* [PROBLEM DETAILS]:
Please print nothing but the lines from the one with "You are a computer-use" to the last line of the records below, and omit pictures.
*** MATERIAL SUPPLIED ***
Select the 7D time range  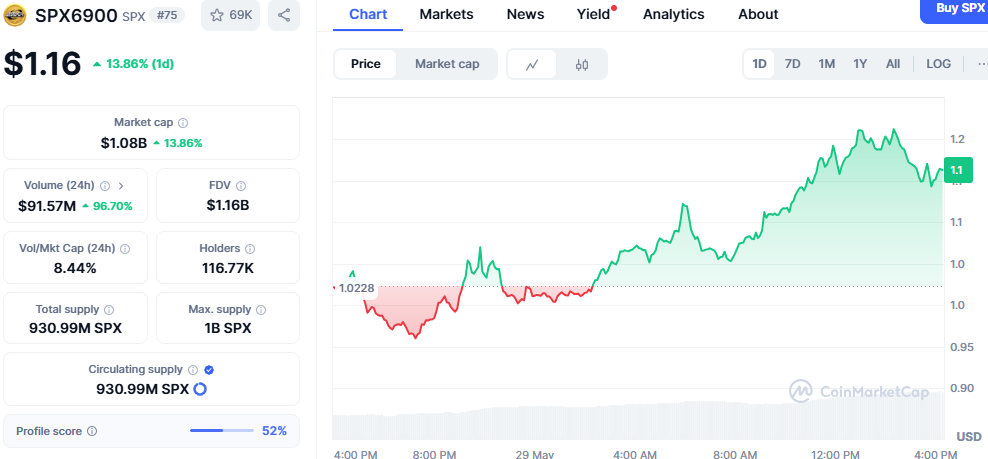(792, 64)
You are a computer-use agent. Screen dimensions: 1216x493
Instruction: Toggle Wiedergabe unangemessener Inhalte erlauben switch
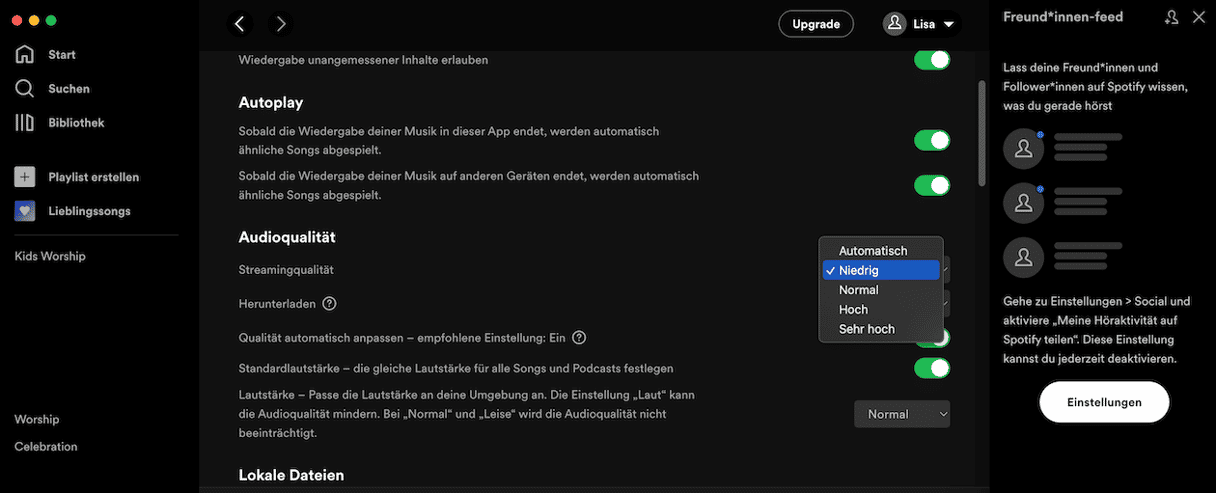[931, 60]
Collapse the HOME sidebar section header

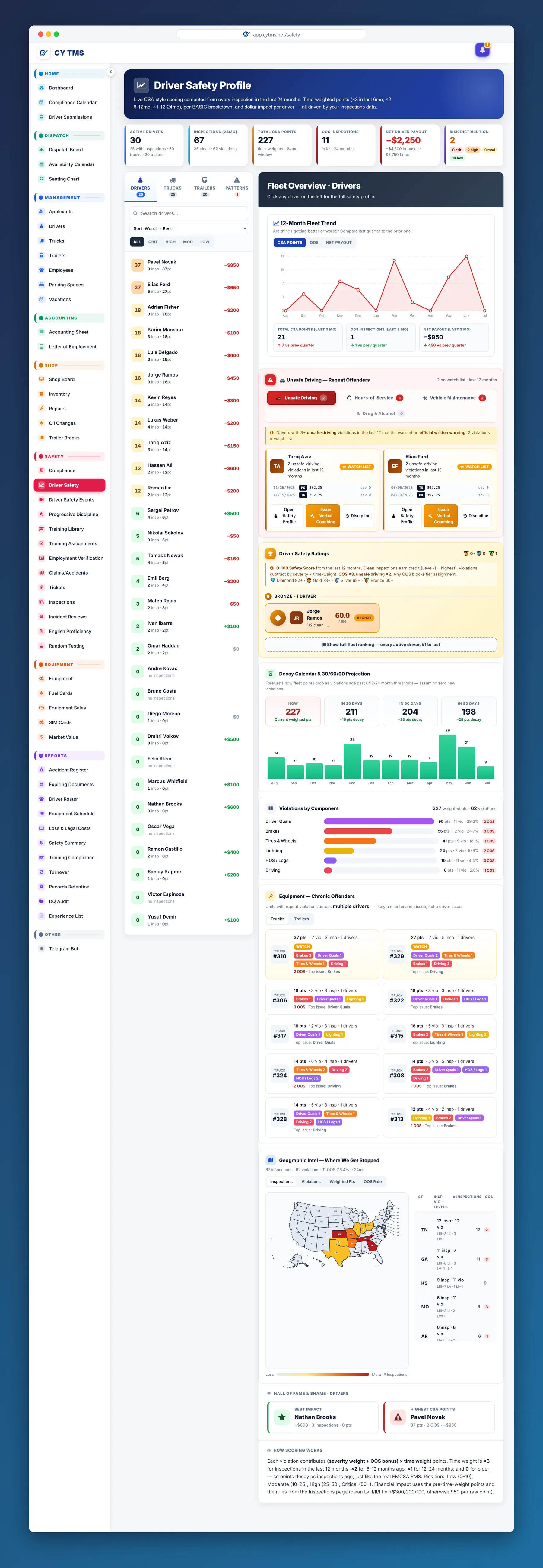(x=69, y=74)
*** End of MATERIAL SUPPLIED ***
* [RESPONSE TO THIS TASK]:
You are a computer-use agent. Screen dimensions: 1216x493
Instruction: Toggle Wiedergabe unangemessener Inhalte erlauben switch
[931, 60]
Collapse the HOME sidebar section header

(x=69, y=74)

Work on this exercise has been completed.